I use mostly use a focusing mask when I can. It turns out I can't (easily) use one on my own 14mm lens (the Canon EF14mm f/2.8L USM has a non-removable lens hood and no filter threads ... if I want to use a bahtinov focusing mask I have to hand-hold it or find another way to secure it (e.g. tape).
It's worth mentioning that in astrophotography you'll only ever use 'manual' modes for everything (exposure, focus, etc.) and you'll only shoot in RAW (never use JPEG for astrophotography).

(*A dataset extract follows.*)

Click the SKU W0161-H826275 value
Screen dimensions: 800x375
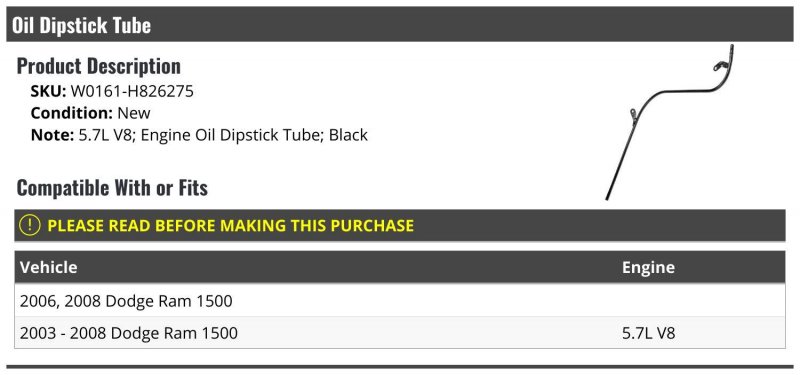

Live-View Exposure Simulation
However... the camera does have "exposure simulation" when using live-view mode. All Canon EOS models have this feature. Point the camera at the brightest thing you can find in the sky. The infinity point needed to focus on any object in space is the same for every object in space. This means you can point the camera anywhere in the sky to find your focus target -- even if that's not the part of the sky you plan to image.
Switch OFF auto-focus -- it wont work for astrophotography targets. Manually adjust focus to the "infinity" mark. This is because if you aren't even close to focus, you wont see a thing. The "infinity" position wont be good enough for the shot but it's hopefully close enough that at least 1 bright star can show up in the frame.
Put the camera in Manual exposure mode. Set the shutter speed to a 30 second exposure. Crank the ISO to max. Set the aperture to wide-open. These aren't the settings you'll use when imaging ... but it causes the "exposure simulation" to brighten the display to make it easier to focus. Activate live-view mode.
Center on the bright star. A star is preferred over a planet, but if you can't find any stars bright enough then use a planet. Ideally you want a true "pin point" source of light and a planet is a "disk" ... not a pin-point.
You can hopefully see a point of light ... use the live-view zoom feature to zoom into the 10x level.
Now carefully adjust the focus ring until you get the point of light to be as tiny as possible. That will be optimum focus.
Being very careful not to touch the focus ring... re-center on the section of sky you plan to image, disable live-view, and return your ISO and shutter speed to more sane settings.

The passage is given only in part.